While there has been a great deal in the literature that discusses the ethics of neurologic, cardiopulmonary and biologic death in the context of organ donation, there has been very little attention to this application with regard to zombies. Zombies are often referred to as “living-dead” which creates both a scientific, operational, and ethical conundrum with regard to classification. To date, there is no definitive answer as to whether zombies are truly “dead” or whether they are “living” or that they exist along the spectrum of conscious to coma, from living to dead. In the event of a zombie apocalypse, it is currently unclear whether or not zombies could be considered suitable organ donors.
Zombies: A Definition and Brief History
Zombies are a class of “living dead” that also includes vampires, ghouls, mummies, and wights. The term “zombi” was reportedly first used by the poet Robert Southey in his description of Brazilian history. One of the earliest references to zombies dates back to Mesopotamia in the Descent of Ishtar when the goddess Ishtar threatens to “raise up the dead, and they shall eat the living.”

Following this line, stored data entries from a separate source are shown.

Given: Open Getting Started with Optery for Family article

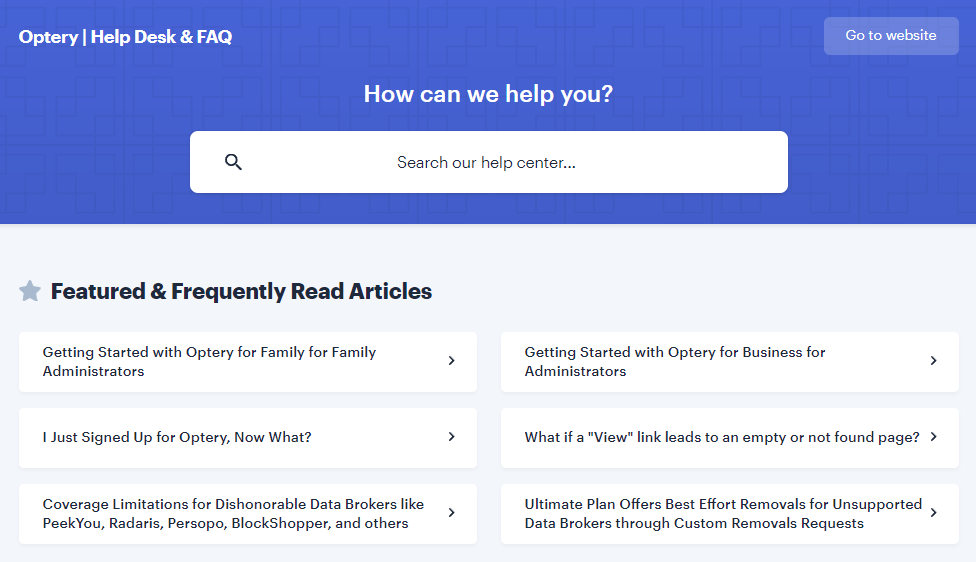Looking at the screenshot, I should (248, 362).
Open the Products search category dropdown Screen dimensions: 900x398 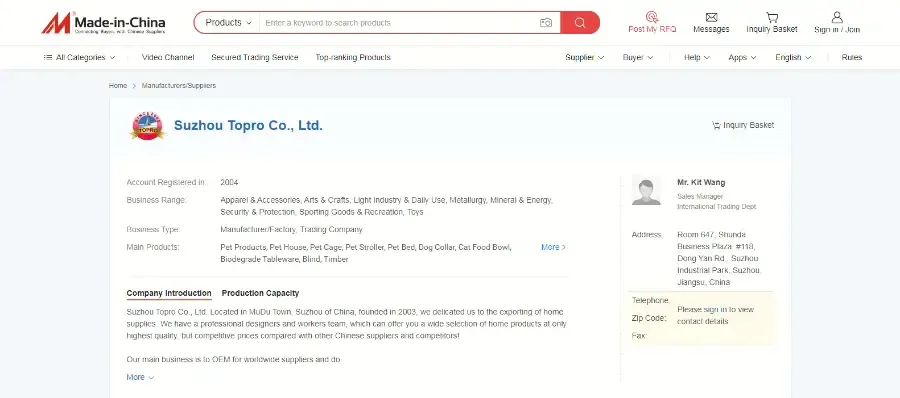[228, 23]
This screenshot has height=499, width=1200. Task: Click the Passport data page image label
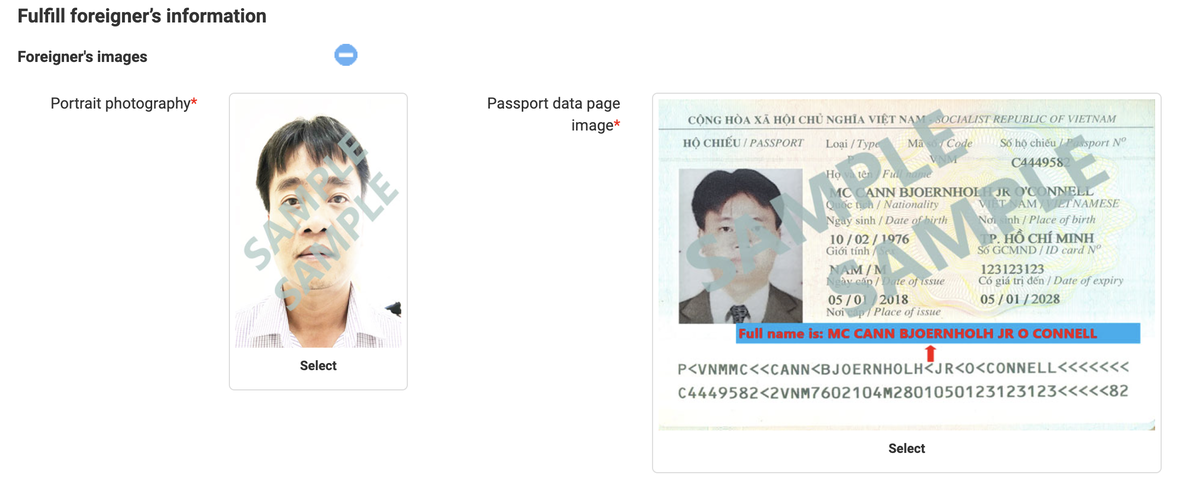coord(554,114)
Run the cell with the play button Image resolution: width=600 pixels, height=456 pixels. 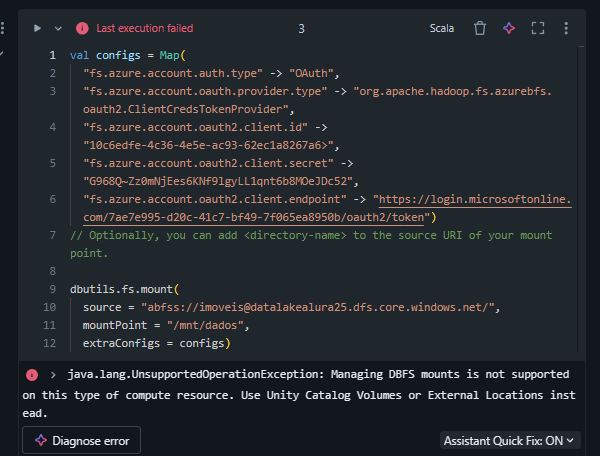click(38, 28)
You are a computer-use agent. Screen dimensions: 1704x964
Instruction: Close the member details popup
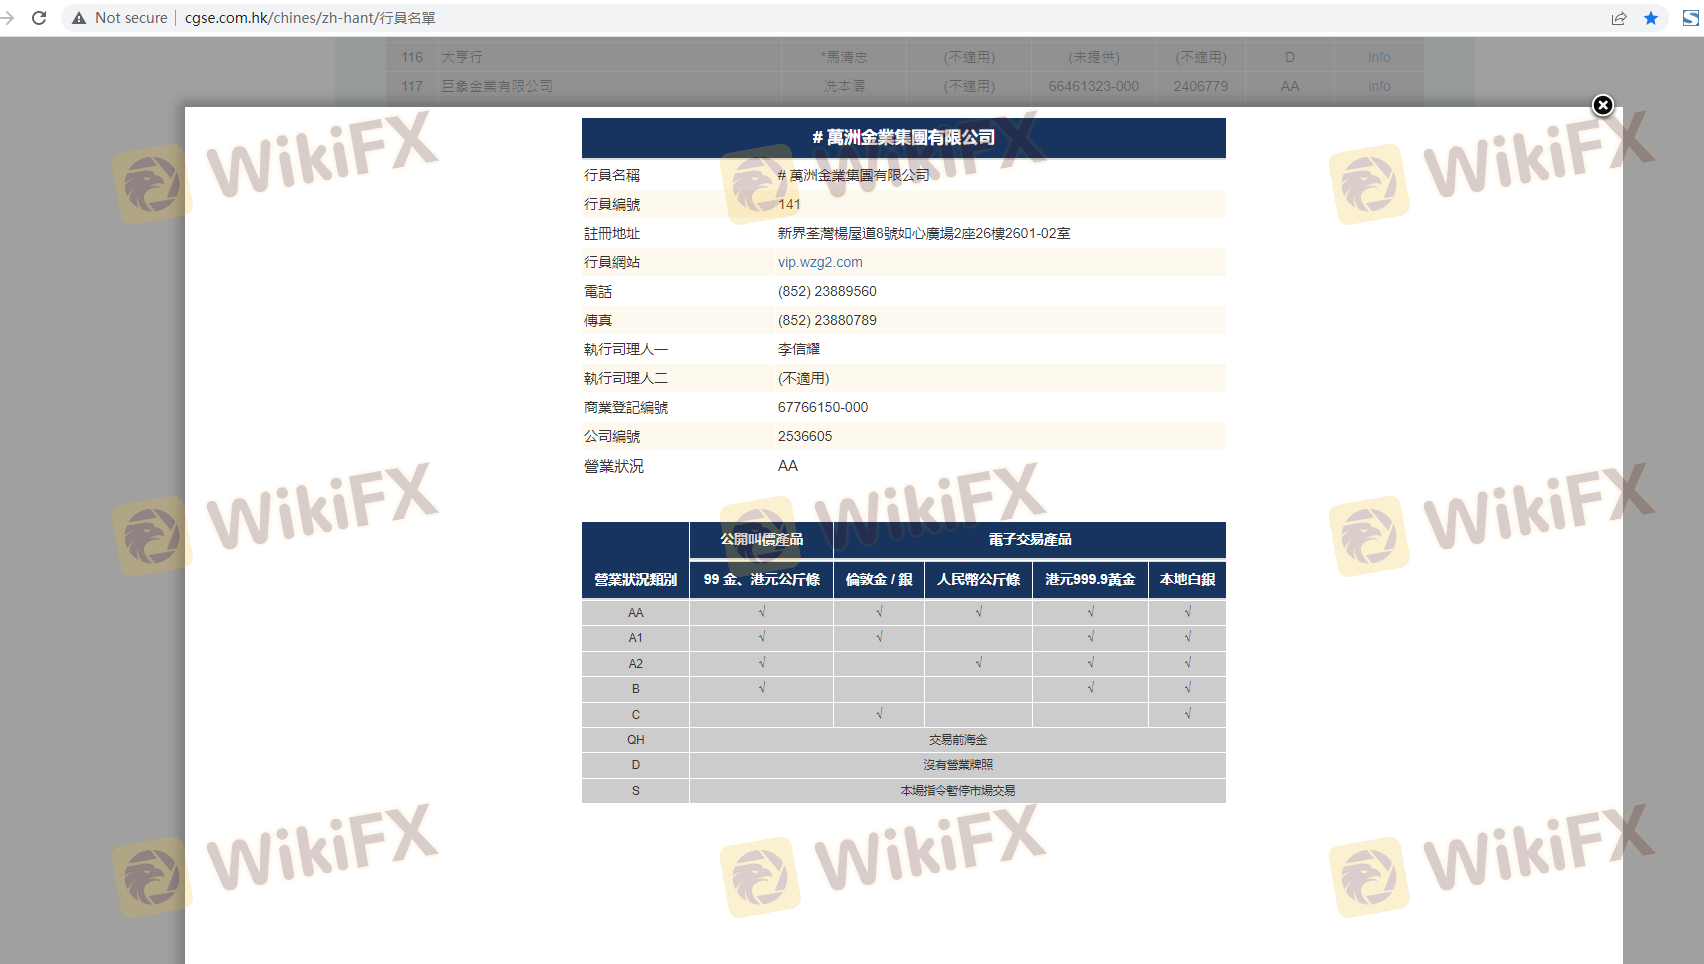click(x=1602, y=105)
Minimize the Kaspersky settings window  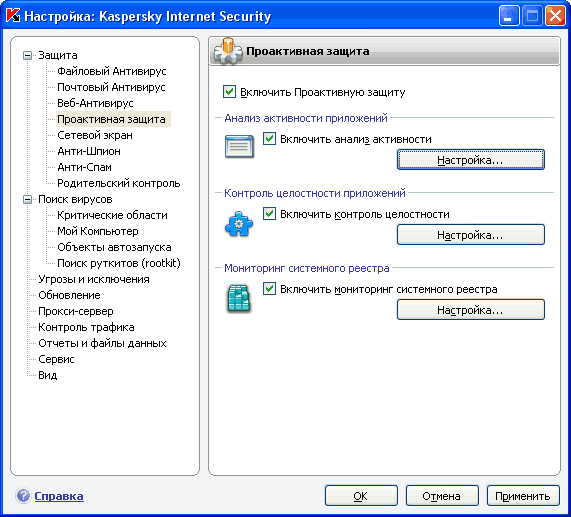coord(509,16)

Since then, there have been hundreds, if not thousands, of descriptions of undead, zombies, and reanimated humans in comics, books, television programs, and movies. Some cultures have an extensive history of zombies, the most well-described and studied being the Haitian Zombies of Voodoo.
Zombies are further divided into subcategories: zombies reanimated by black magic (Voodoo), those created by sorcery (necromantic), viral- induced (Solanum) and those created by mutation from radiation (atomic). There have been case reports of drug-induced zombies, but these were later re-classified as this state was reversible without intervention. There is a movement to utilize the more descriptive terminology Ataxic Neurodegenerative Satiety Deficiency Disorder (ANSDS).
Culturally, the term differently-animated has been used as a more politically correct term for identifying zombies. The varied terms, means by which zombification can occur and the newer, more descriptive and politically correct terminology however, has done little in the way to describe the actual physiologic state of zombies. This requires a more in-depth analysis of what we do and do not know about zombie biologic and specifically neurologic function.